#### SELECTED TEXT
I would appreciate any help - thank you in advance. 

 
Most Helpful

Hi!

The definition can vary a bit. But let me provide some input with regards to valuation.

UFCF (or FCFF) for the purpose of conducting a DCF assumes that the company is unlevered, i.e has no debt and therefore no interest payments to take into account for; this means that EBIT = EBT. Deduct the tax expense based on this and adjust for CF affecting items (add-back of D&A, delta NWC and deduct capex).

For LFCF (or FCFE), used in equity valuations and LBOs, the main difference is that you will need to deduct the interest expense from UFCF and add corresponding tax savings (since interest expenses will lower your EBT), or in other words; interest expense net of tax.

For dividends, I would exclude them in both calcs. UFCF is cap structure neutral, and LFCF basically answers the question, in simple terms, “how much cash flow do we have left and can pay out as dividends”. (not taking into account mandatory debt repayments etc)

Hope this is of any help!

 

… realised I missed your query in how it relates to multiples.

I would recommend keeping it to EV multiples. You wanna keep it simple when spreading comps, keep it to EV multiples and make a simplification of “FCF”. I.e define FCF* as EBITDA - Capex for your TargetCo and it’s comps (remember to footnote whatever definition you go with).

*Include delta NWC if you are prudent with your comps and/or if it’s a non-negligible part of the industry (forward-looking estimates of NWC can be a bit iffy depending on ER coverage). But generally skip taxes since it can vary widely from geographies, NOLs etc.
########
WHAT THE TASK ASKS →
Answer these questions from the free cash flow post above.
(a) What does UFCF assume about the company's debt?
(b) In which two kinds of analysis is LFCF said to be used?
(c) How does the post suggest defining FCF when spreading comps?
#### RECORD LIST
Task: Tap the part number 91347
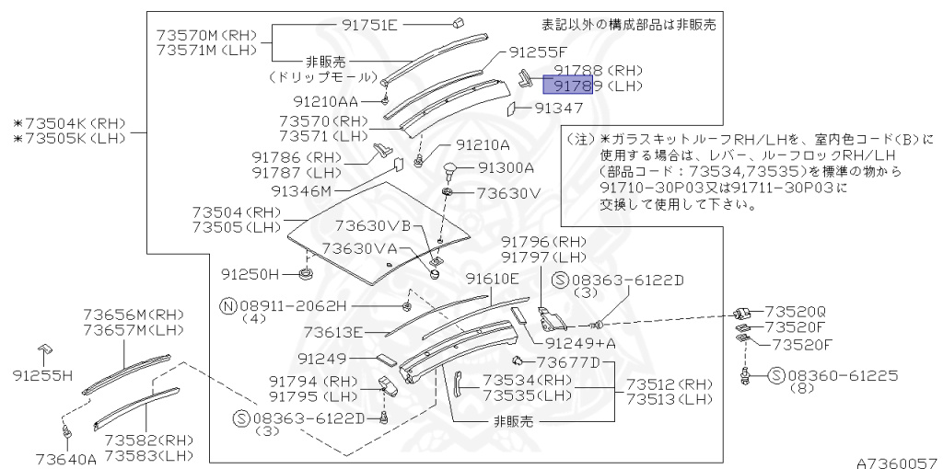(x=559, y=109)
########
#### RECORD LIST
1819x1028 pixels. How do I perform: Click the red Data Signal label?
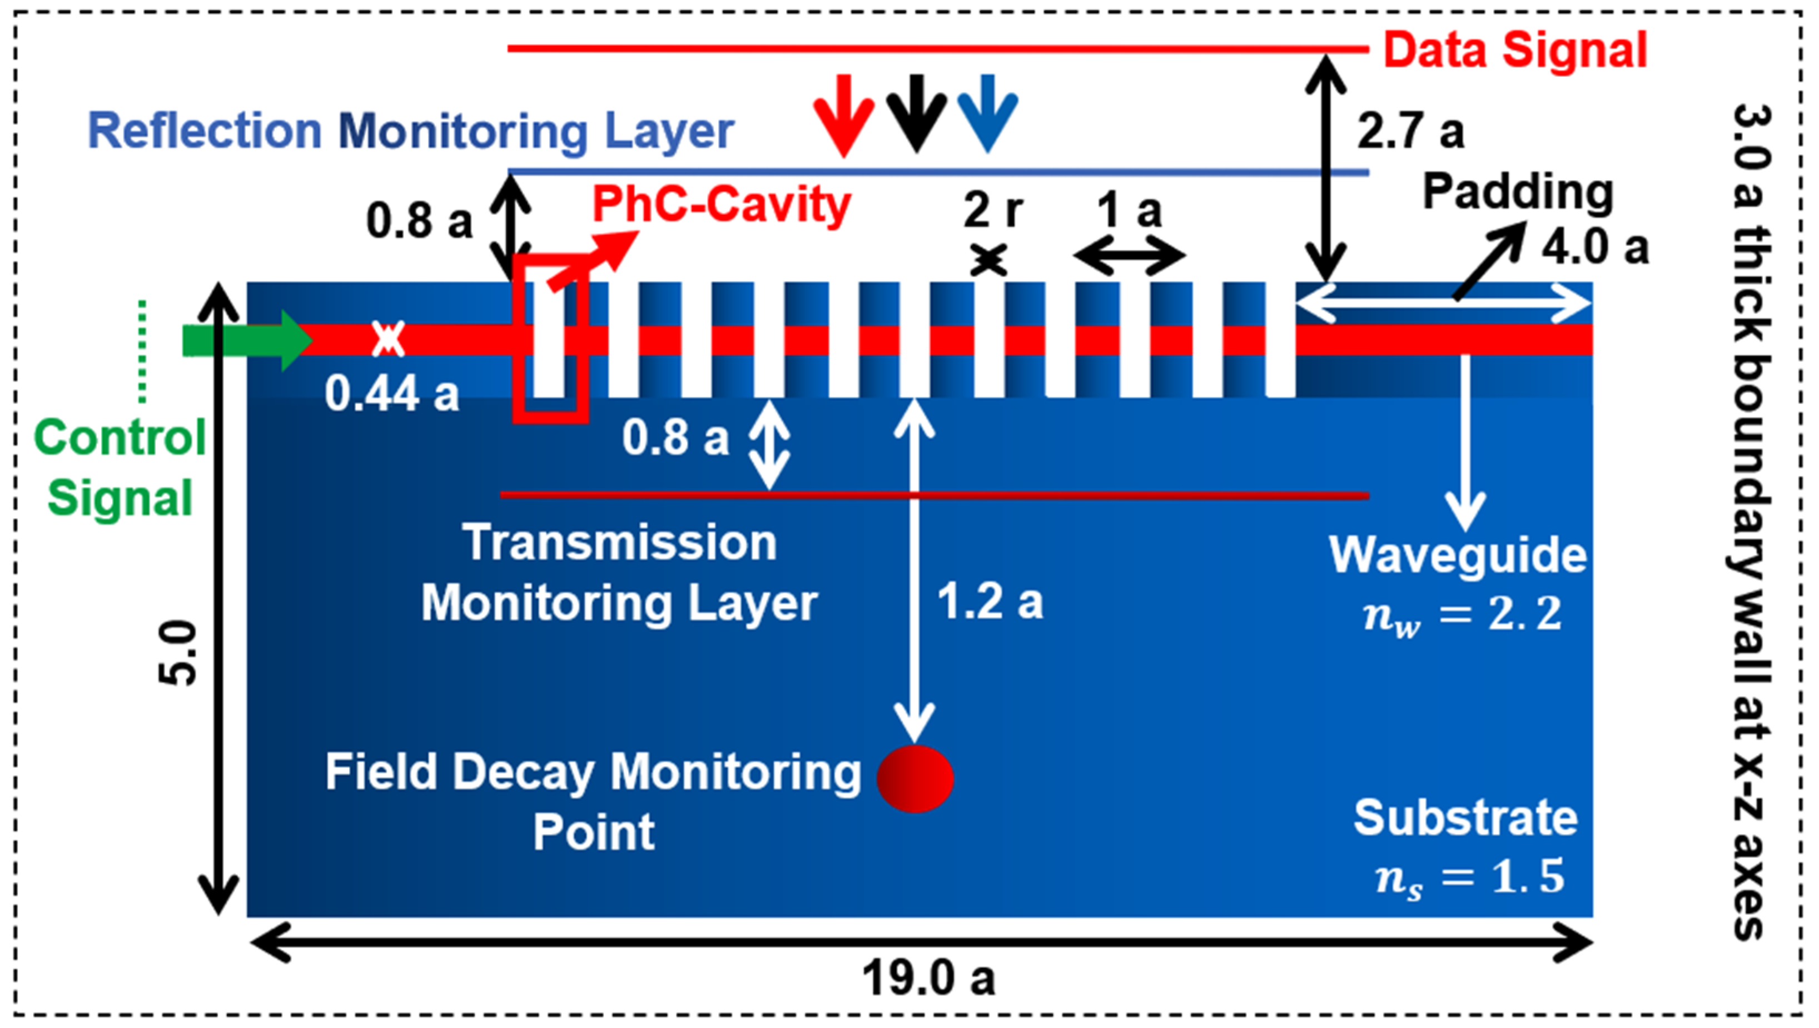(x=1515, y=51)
########
ANSWER TO THIS EXERCISE →
(a) It assumes the company is unlevered, with no debt and therefore no interest payments.
(b) Equity valuations and LBOs.
(c) As EBITDA minus capex.